## Problem details
Format the item lines from the one containing "in the kitchen" through the one containing "point(434,329)", both included, as a JSON list of strings, one string per line and with blank lines left out.

• • • • • • •

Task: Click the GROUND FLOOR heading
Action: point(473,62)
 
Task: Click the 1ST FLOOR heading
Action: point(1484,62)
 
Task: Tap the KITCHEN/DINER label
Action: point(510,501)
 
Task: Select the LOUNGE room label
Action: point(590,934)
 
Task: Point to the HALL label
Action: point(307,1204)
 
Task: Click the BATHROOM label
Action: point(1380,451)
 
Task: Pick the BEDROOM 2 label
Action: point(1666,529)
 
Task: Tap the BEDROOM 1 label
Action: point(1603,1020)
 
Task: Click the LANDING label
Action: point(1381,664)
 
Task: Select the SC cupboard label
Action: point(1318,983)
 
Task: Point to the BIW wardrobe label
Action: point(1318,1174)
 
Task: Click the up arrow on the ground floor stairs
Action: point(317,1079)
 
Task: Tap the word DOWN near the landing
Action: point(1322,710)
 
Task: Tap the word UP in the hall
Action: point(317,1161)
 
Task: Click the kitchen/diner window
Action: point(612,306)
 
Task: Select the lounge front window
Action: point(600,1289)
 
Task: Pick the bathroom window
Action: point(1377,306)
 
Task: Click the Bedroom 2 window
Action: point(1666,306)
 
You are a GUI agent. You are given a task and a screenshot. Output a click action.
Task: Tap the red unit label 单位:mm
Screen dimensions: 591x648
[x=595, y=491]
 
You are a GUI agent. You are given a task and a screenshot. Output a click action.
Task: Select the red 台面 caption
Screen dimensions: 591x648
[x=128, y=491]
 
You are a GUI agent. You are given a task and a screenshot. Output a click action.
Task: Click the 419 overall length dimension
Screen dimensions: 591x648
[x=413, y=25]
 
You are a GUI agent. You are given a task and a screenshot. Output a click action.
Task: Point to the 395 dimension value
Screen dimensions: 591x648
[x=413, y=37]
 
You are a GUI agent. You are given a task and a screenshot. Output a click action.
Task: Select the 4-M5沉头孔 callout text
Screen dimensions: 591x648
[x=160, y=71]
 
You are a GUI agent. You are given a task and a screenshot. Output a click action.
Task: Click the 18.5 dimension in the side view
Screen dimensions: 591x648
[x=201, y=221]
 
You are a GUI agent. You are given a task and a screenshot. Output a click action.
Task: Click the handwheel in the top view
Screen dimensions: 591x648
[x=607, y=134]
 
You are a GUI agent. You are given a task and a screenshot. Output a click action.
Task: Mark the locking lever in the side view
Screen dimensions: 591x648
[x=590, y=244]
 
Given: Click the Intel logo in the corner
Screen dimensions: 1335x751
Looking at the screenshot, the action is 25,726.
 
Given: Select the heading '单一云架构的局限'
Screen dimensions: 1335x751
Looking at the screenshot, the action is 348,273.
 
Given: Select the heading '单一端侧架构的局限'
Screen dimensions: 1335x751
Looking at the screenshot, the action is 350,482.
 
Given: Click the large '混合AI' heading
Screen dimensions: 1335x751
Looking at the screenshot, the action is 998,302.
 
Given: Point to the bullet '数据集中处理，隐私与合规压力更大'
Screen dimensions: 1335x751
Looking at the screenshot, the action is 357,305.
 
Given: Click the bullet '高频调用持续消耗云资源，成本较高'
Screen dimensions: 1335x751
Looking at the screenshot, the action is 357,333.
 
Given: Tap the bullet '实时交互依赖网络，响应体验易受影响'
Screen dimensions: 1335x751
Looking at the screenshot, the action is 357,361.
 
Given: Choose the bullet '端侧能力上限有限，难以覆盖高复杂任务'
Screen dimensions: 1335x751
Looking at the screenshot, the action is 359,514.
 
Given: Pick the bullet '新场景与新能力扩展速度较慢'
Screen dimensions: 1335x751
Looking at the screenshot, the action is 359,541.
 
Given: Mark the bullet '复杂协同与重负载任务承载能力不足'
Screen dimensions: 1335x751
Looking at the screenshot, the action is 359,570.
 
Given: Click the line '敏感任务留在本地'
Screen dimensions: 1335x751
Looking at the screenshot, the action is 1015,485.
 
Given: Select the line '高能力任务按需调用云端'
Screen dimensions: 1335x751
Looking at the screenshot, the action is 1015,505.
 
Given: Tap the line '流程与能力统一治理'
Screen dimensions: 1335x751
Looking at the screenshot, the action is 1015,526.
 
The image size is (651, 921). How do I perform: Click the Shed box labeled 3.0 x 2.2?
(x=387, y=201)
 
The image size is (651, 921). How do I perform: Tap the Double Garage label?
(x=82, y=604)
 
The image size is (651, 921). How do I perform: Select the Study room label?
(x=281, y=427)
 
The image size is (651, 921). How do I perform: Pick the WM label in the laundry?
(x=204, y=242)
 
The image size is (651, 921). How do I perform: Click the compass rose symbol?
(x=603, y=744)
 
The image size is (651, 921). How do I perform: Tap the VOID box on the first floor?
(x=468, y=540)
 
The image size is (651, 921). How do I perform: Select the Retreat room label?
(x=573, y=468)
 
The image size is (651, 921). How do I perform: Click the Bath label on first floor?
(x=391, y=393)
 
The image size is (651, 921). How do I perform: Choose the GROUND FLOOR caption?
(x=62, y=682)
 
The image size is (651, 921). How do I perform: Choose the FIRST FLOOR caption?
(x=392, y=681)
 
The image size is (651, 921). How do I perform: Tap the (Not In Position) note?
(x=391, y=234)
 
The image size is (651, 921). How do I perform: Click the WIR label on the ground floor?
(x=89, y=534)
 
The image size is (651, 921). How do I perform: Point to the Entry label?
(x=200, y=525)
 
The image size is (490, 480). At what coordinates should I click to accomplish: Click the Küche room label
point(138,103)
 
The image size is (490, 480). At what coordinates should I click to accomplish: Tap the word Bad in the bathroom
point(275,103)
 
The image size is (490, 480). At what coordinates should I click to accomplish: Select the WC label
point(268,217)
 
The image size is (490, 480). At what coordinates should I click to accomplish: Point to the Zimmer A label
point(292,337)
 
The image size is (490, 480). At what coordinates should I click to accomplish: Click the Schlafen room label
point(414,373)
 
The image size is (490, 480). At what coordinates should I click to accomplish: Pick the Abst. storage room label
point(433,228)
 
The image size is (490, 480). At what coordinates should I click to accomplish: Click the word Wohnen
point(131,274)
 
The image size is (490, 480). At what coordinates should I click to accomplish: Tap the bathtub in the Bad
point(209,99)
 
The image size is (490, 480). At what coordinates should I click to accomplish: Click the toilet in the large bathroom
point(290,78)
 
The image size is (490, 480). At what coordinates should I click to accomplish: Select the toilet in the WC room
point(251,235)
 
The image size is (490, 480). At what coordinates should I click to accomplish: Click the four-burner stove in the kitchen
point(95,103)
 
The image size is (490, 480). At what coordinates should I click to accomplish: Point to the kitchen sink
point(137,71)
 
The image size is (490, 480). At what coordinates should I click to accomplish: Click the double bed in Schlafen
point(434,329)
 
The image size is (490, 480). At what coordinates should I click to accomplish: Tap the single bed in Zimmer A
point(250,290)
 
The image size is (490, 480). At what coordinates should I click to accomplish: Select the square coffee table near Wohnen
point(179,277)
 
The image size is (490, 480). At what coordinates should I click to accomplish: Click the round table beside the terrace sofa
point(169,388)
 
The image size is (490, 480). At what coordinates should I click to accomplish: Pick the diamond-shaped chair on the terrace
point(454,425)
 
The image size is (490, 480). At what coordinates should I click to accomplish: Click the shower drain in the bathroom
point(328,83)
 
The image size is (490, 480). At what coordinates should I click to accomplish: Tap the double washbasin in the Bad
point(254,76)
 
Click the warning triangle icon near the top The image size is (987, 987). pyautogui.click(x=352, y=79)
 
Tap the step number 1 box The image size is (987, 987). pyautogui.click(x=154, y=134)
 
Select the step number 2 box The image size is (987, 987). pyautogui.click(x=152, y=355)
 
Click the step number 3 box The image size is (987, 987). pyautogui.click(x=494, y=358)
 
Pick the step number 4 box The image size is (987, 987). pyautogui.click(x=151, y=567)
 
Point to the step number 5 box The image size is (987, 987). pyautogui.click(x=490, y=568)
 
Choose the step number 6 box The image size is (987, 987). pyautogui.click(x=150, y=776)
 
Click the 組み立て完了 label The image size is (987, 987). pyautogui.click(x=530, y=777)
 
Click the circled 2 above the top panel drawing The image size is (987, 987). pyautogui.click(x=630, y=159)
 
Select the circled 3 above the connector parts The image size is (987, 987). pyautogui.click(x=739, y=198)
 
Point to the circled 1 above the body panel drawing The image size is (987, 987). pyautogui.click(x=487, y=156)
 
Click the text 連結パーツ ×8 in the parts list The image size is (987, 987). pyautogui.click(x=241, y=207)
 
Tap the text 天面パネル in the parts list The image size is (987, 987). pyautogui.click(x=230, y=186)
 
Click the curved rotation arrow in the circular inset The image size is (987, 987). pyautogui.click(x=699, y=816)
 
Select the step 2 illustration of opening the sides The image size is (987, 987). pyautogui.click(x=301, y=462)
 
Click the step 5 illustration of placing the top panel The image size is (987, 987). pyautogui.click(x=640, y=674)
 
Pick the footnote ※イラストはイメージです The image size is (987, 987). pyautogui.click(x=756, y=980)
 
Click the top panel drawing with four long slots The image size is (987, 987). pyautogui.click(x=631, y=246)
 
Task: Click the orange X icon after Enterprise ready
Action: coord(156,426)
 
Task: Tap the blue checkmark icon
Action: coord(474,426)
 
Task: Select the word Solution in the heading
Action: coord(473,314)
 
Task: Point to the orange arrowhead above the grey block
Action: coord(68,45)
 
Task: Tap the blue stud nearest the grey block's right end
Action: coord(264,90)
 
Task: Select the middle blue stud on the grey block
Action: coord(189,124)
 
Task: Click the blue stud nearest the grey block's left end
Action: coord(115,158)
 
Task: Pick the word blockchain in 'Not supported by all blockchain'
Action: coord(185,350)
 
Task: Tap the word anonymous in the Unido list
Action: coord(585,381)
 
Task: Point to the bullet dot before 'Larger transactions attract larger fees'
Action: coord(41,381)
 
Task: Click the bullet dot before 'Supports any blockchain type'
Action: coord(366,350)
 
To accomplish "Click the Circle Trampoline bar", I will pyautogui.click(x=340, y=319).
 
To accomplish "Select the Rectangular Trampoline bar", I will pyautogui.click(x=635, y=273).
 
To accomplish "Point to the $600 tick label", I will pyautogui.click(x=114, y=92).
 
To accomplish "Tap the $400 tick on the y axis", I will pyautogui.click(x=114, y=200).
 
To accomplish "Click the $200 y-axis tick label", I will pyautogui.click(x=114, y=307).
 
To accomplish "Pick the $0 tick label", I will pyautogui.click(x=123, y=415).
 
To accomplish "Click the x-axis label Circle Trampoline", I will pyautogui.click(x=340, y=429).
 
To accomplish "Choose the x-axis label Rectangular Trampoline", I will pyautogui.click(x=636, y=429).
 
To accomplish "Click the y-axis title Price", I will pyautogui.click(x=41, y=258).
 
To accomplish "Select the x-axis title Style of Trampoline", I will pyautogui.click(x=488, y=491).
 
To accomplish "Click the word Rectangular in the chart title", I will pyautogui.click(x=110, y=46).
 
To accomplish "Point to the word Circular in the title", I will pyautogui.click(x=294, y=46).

• • • • • • •

## Finished task
[
  "The image size is (490, 480). At what coordinates should I click to accomplish: Click the four-burner stove in the kitchen",
  "point(95,103)",
  "The image size is (490, 480). At what coordinates should I click to accomplish: Point to the kitchen sink",
  "point(137,71)",
  "The image size is (490, 480). At what coordinates should I click to accomplish: Click the double bed in Schlafen",
  "point(434,329)"
]